The fourth chapter (and those in the remainder of the book), then delves into specific materials used for fabricating sensors. Specifically, the fourth chapter covers how DNA-based materials (due to their unique interactions with proteins, cells, etc.) are being used in nanotechnology-derived sensors. Since DNA has extreme specificity for molecular interactions, it has been widely studied for improving biosensor performance. The fifth chapter then describes unique electrically active materials specifically made for neural applications. The sixth chapter then covers sensors fabricated out of nondegradable and degradable materials exclusively for musculoskeletal applications. Lastly, the book ends with a chapter on the use of carbon nanotubes for biosensor applications. Carbon nanotubes are light weight, strong, and are conductive and, thus, lend themselves nicely to the development of biosensors.

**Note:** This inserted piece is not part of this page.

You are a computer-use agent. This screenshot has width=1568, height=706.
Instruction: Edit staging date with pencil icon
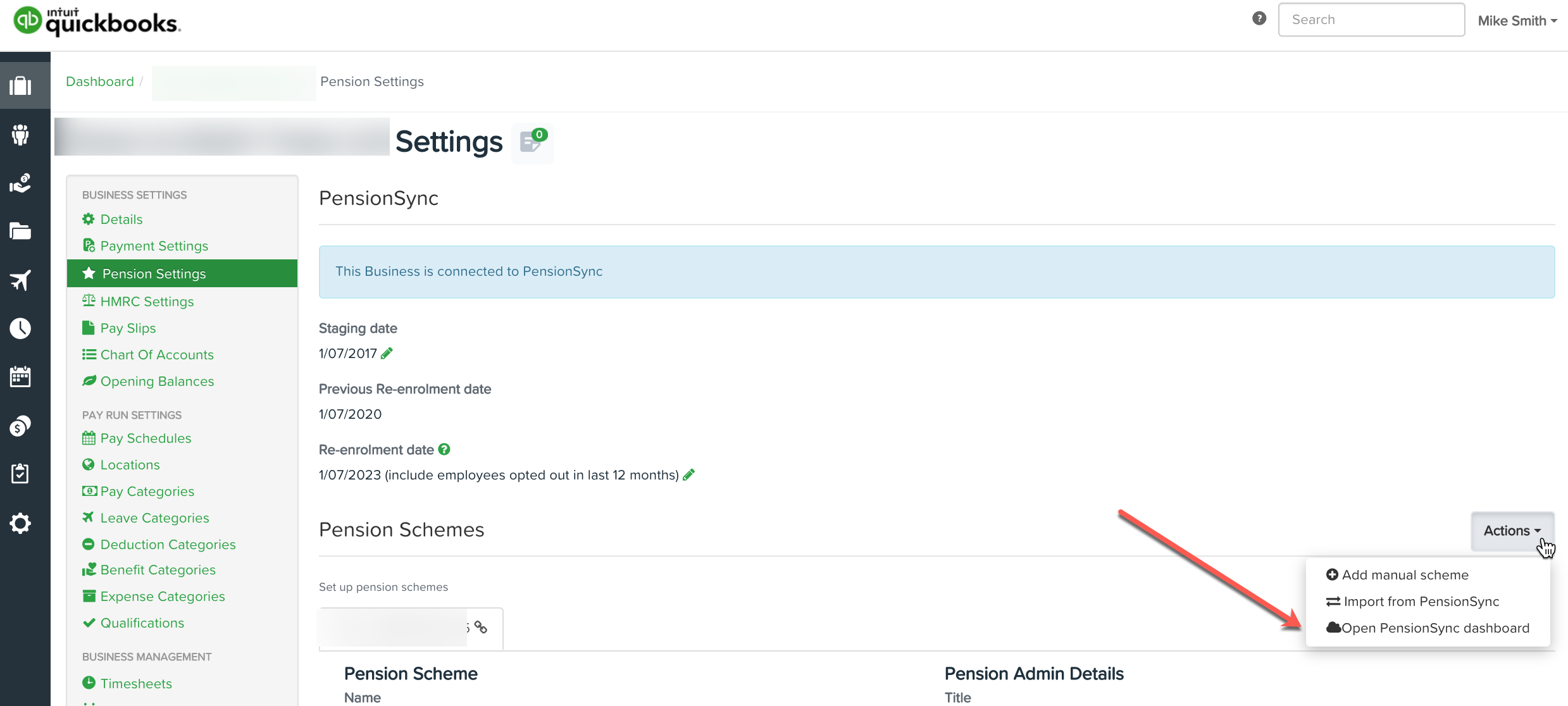point(387,353)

Thus, this book represents a unique combination of engineering, physical sciences, life sciences, and medicine suitable for the design of in situ sensors that can both diagnosis and treat diseases. It covers a wide range of topics from cancer to orthopedics to inflammation and infection. It covers the use of metals, carbon nanotubes, polymers, and DNA in sensors. It provides breadth and depth into this emerging area eventually reaching the dream of developing personalized healthcare through the use of implantable sensors that can both diagnose a disease and treat it on the spot.